### [About this exercise]
On every line of the listing, check for "width"; copy the lines that have it.
(Dataset entries Opens)
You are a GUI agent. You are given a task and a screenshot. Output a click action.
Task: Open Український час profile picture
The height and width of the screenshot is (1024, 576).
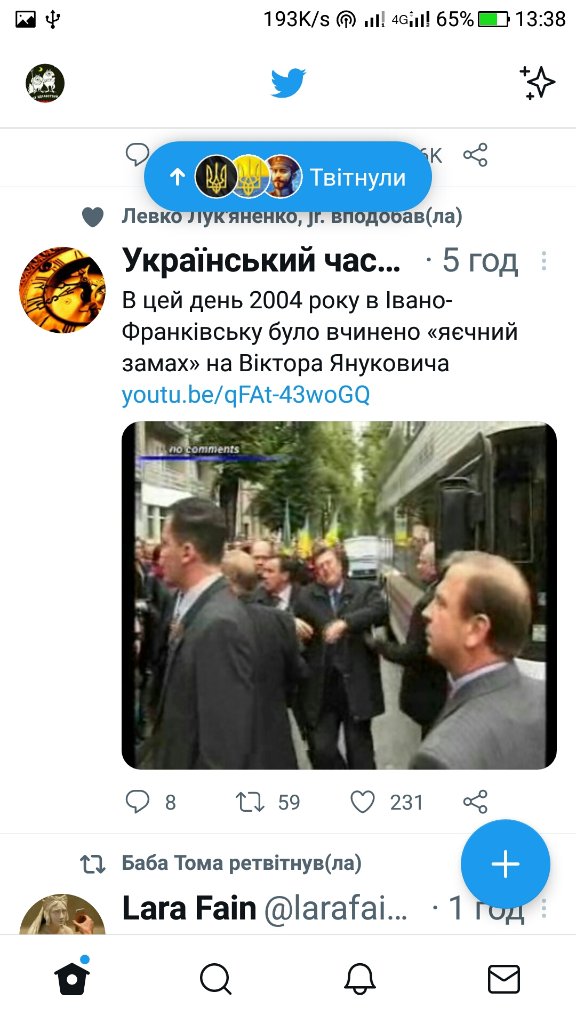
(Dataset entries Closes)
(Dataset entries Opens)
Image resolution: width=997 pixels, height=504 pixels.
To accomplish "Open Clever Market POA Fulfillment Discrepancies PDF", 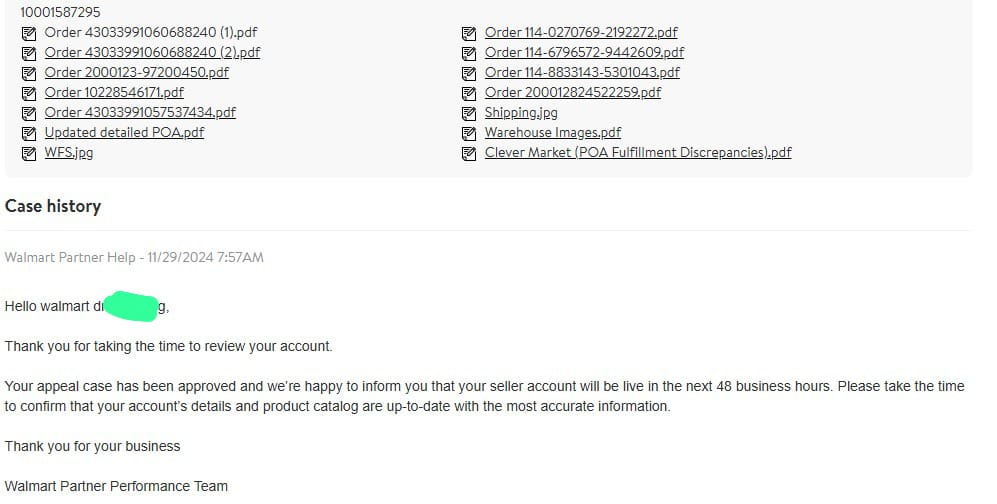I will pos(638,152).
(Dataset entries Closes)
(Dataset entries Opens)
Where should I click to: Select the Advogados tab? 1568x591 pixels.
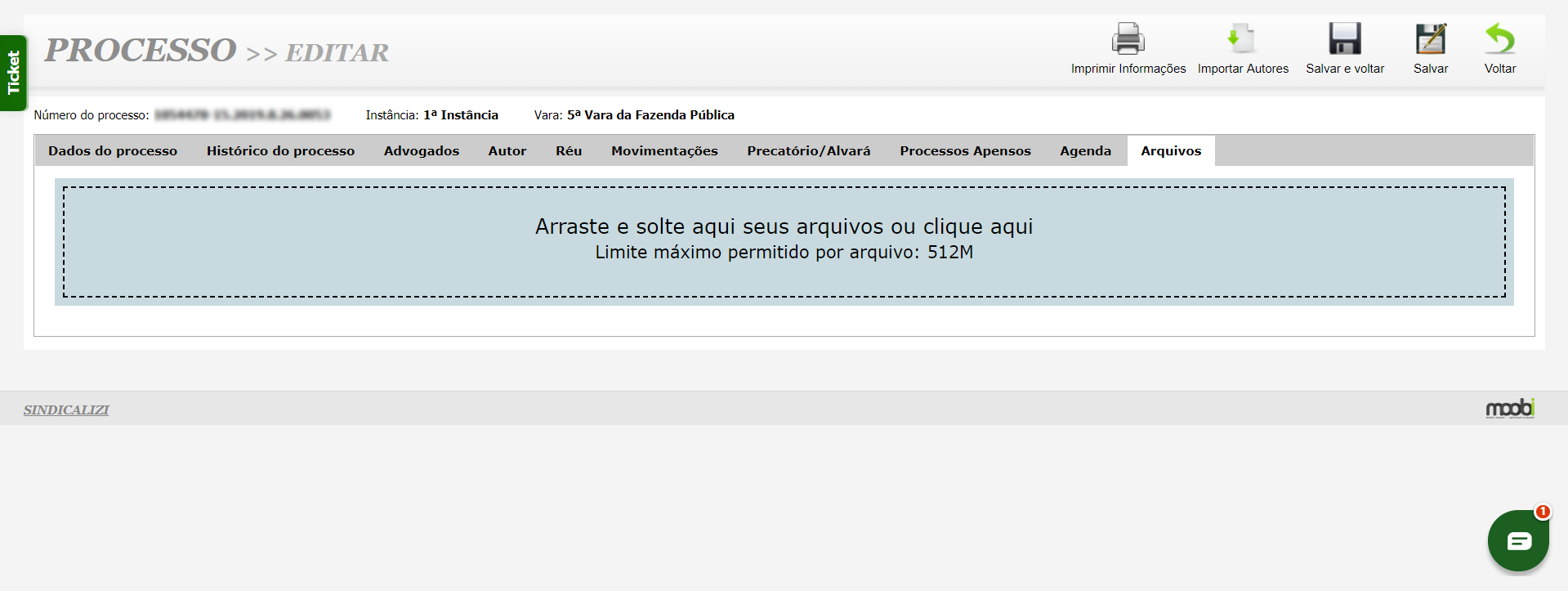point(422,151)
(Dataset entries Closes)
### [Task answer]
The height and width of the screenshot is (1024, 576).
Image resolution: width=997 pixels, height=504 pixels.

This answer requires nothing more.